Yes, it’s hard to believe that in that 110-page megillah of a lease you’ve been handed there’s anything “unsaid,” yet that’s been the subject of a 10-year NYS Bar Association project on “Silent Lease” issues. Our Silent Lease Issues Subcommittee (when we meet there’s no talking … ok … collective groan) produced two documents which I commend to your attention: “Tenant’s Checklist of Silent Lease Issues” and, yes, you guessed it, “Landlord’s Checklist of Silent Lease Issues.” Go to http://www.real-estate-law.com or Google “silent lease issues checklist” to see them.
For this first go-round, I’ve cherry-picked a bunch of topics from the tenant’s checklist, as there is so much to mine here that we will revisit it in the future for more nuggets. (No more hackneyed metaphors, promise.)
Rentable square feet. The ultimate “silent” lease issue, it’s almost never mentioned in the lease as no landlord wants to be sued over just how the space was measured (carpetable, rentable, usable plus loss factor) or misrepresenting the square footage. Of course, there’s exhibit A over there: the befuddled renewal tenant who, thanks to the now standard post-sale space remeasurement, has 15 percent more rentable square feet to pay for. The item is a hot-button issue, for not only is it the basis for rent calculation, but also for the computation of tenant’s pro rata share of taxes, operating expenses and the like.
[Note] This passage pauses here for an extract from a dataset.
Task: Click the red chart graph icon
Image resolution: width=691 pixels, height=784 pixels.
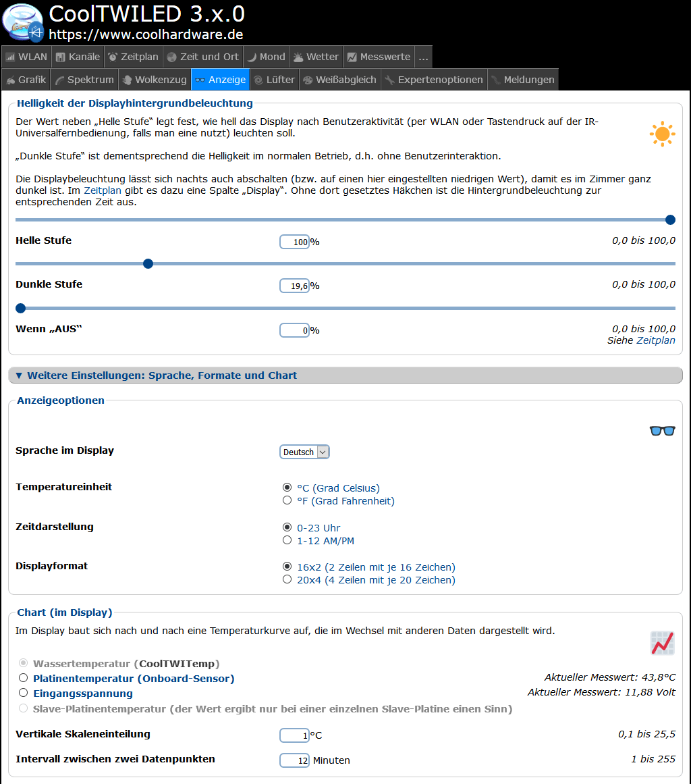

Possession. Effect of delays: outside (“drop dead”) date for completion of work/delivery of possession. Note here the impact of the Kronish Lieb case (discussed a few columns ago), putting tenant in real financial jeopardy for holding over at present space when an incoming tenant has right of occupancy.
Escalation Rent. Confirm proper base year (relative to start date). Is it a full year? With “leasable” not “leased” space as denominator for pro rata share? Are operating expenses limited to landlord’s “actual” expenditures? Typical carveouts: capital items (per GAPP), amounts reimbursed by other tenants, items not fully related to operation of the building, e.g., home office management, executives’ salaries and brokerage commissions. (Space restrictions here, so send me an e-mail and I’ll send back a comprehensive list.) Request audit rights and use of contingent-fee auditors and add one-year deadline for billing (you don’t want a major invoice for five years of overlooked billing). Landlord to provide copies of tax bills and in definition of “taxes,” exclude special assessments, penalties, interest.
Electricity. If tenant is submetered, not only should tenant pay at same service classification as landlord, but at the same tariff (bulk rate).
Alterations. Tenant to have right to make non-structural alterations, decorations or alterations costing less than ($insert) without landlord’s prior consent (that $ to be escalated by x% per annum over term—keep dollars constant). Delete obligation to remove alterations at end of term or, as a compromise, tenant to remove any specialized or custom alterations. Pre-approve contractors and add cap (“reasonable” limits) on reimbursement to landlord of professional fees (architects, engineers); no charge in connection with initial tenant buildout. Pin down landlord’s cooperation in connection with Building Department approvals and license applications (i.e., liquor, restaurant outdoor seating) without charge. Lastly, landlord to cure violations and tenant to get rent set-off re delays in completion of tenant work occasioned by landlord’s failure to do so.
Jeffrey A. Margolis, Esq., is founding principal of the Margolis Law Firm in New York City, where he specializes in “dirt law” buying, selling and leasing. He writes monthly for The Commercial Observer on legal issues.